An increasing amount of former smokers is turning to e-cigarettes (or simply e-cigs) to get their nicotine fix on a daily basis. In fact, 'vaping', as the pastime is commonly referred to, has become something of a trend in the past few years. Although smoking has long been socially unacceptable, hundreds of vape lounges are opening their doors all over the country and celebrities like Johnny Depp or Leo DiCaprio often boast this movement.
However, despite the increasing popularity, many people are concerned about the potential negative health effects of constantly puffing on ecigs and worry that vaping in general might prevent smokers from kicking the habit.
According to the National Health Service’s online page, most electronic cigarettes are made of three individual things: a battery, an atomizer and a replaceable cartridge or a refillable tank. The tank contains a nicotine based e-liquid having either a propylene glycol or glycerin base and water and when a vaper puffs on the device, the e-juice is heated up and turned it into clouds of vapor.

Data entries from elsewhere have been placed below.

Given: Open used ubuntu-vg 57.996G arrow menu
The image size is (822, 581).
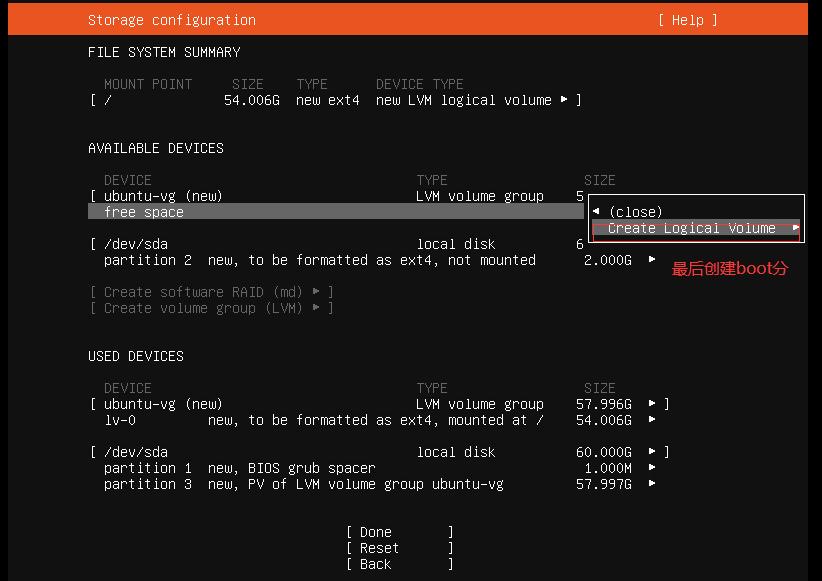Looking at the screenshot, I should click(652, 404).
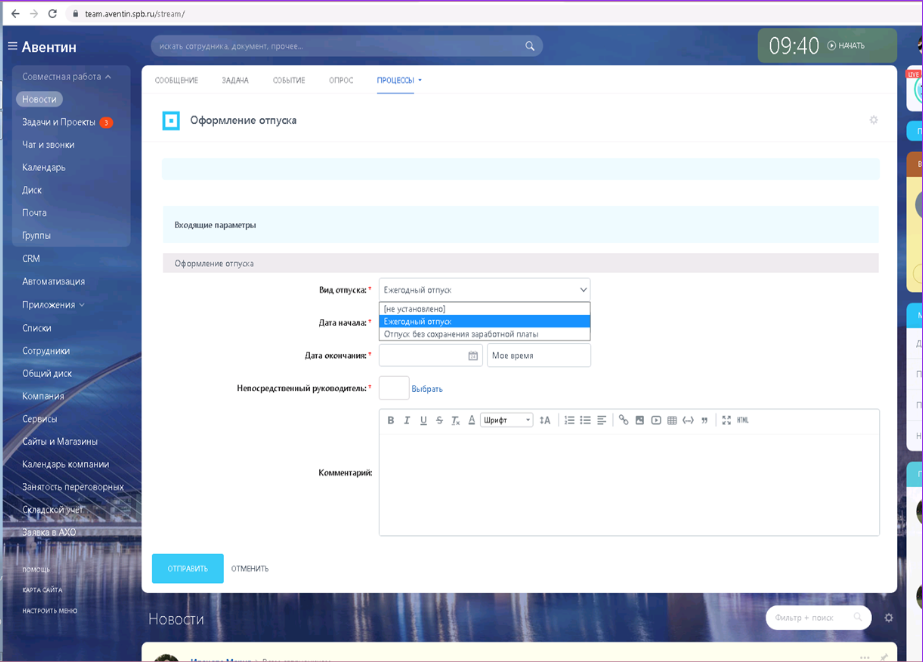Screen dimensions: 923x662
Task: Switch editor to HTML source mode
Action: pos(743,420)
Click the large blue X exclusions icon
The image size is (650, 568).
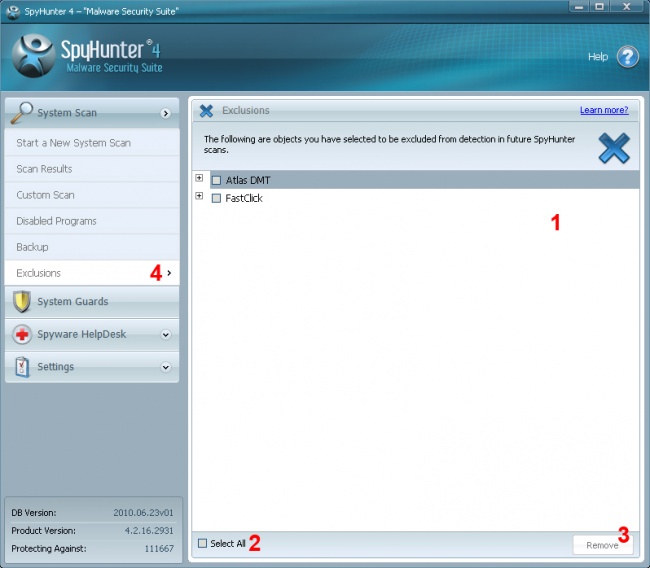pos(614,147)
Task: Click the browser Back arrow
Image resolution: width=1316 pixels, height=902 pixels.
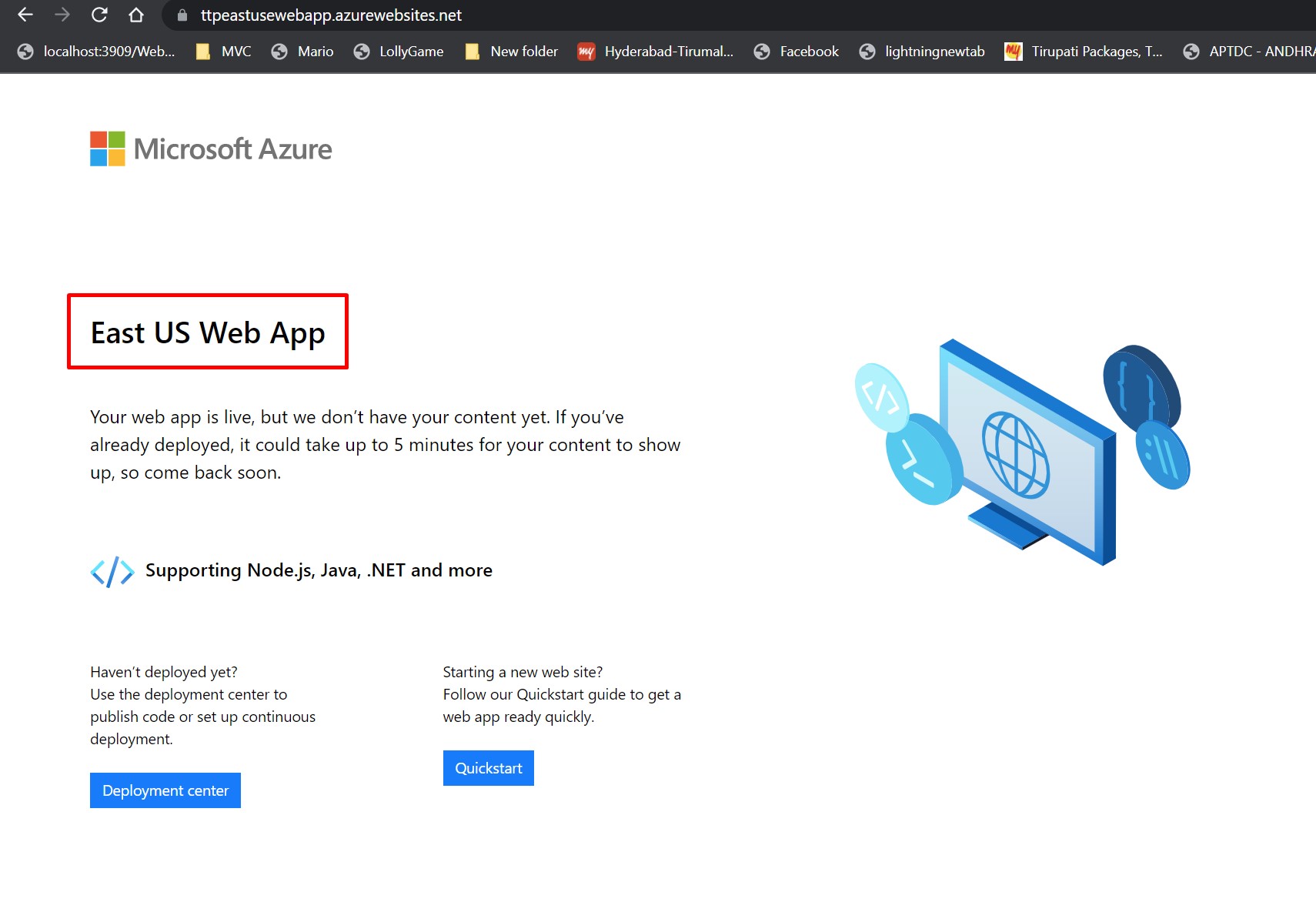Action: click(x=25, y=15)
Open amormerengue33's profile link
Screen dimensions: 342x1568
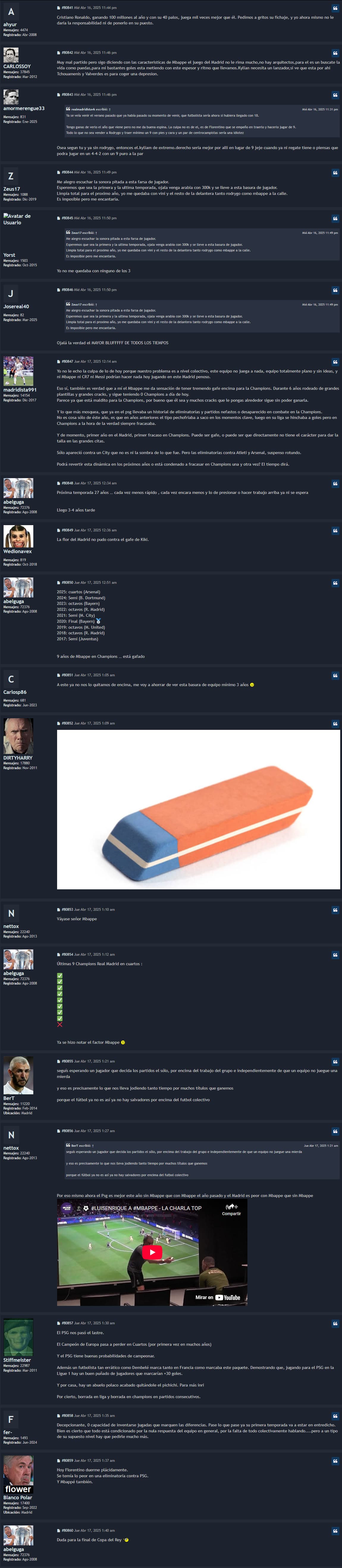(24, 108)
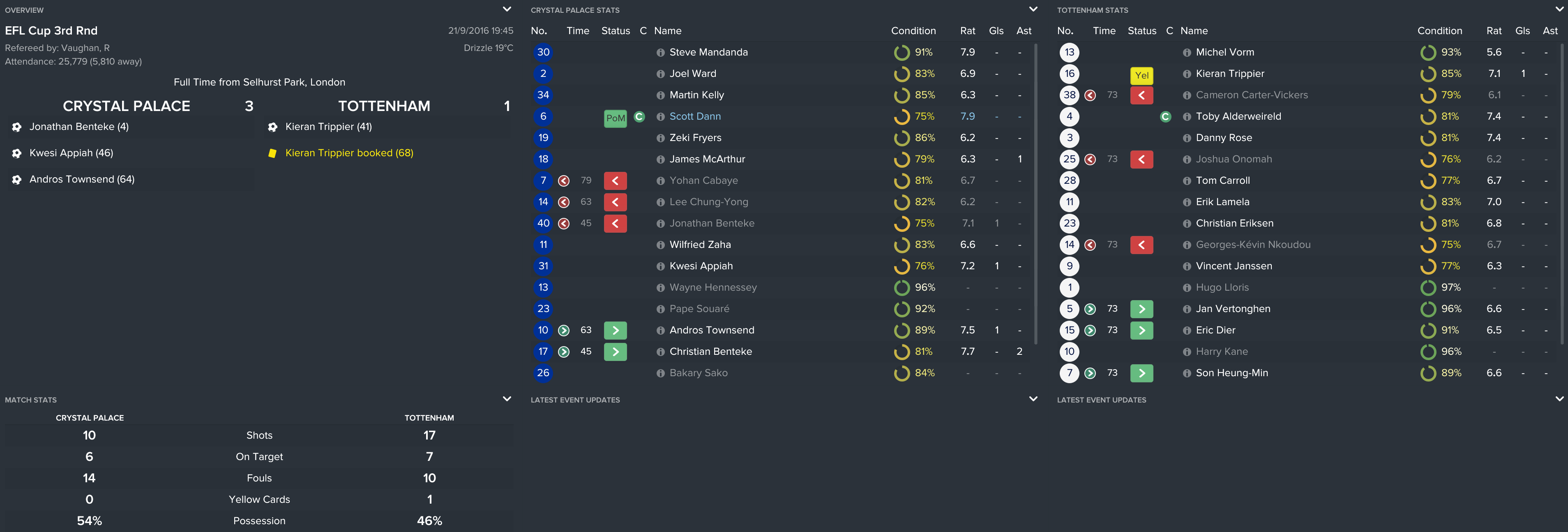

‘In the United Kindom, 'vaping' is the general term for using e-cigarettes,’ according to Dr Nitin Shori, Medical Director of the Pharmacy2U Online and HuffPost UK blogger. ‘Almost all e-cigs produce vapour because the aim is to reproduce the smoking experience as closely as possible.’
‘In the USA however, there is a subset of users which specifically modifies the e-cigarette to produce as much vapour as possible and this subset could be termed true vapers.’
Electronic cigarettes are usually regarded as much a healthier choice than tobacco cigarettes, which are known for their harmful carcinogenic chemicals. However, now the ecig industry is not regulated, and so there are no long-term studies to ensure vapers about the general safety of the products.
‘Rather than insisting that these products be regulated in the same way as other nicotine-containing products such as patches and gum, the public health establishment actively chose to ignore them, on the basis that as an untested product of somewhat questionable safety, e-cigarettes should not be available for sale at all,’ said John Dicey, worldwide managing director and senior therapist for Allen Carr's Easyway in a statement.
‘This strategy has allowed marketers of e-cigarettes to operate in a regulatory grey area and sell an addictive product completely free of age-restriction, safety and efficacy regulations and with no marketing or advertising restrictions whatsoever.’
However, there is no doubt that a large numbers of patients have given up smoking with the help of e-cigarettes. ‘E-cigs are a nicotine replacement therapy and in the same way as other NRT, their use should be slowly reduced until e-cig free. It is true that, as with other forms of NRT, a subset of patients can become addicted to the replacement devices’ said Dr Nitin Shori.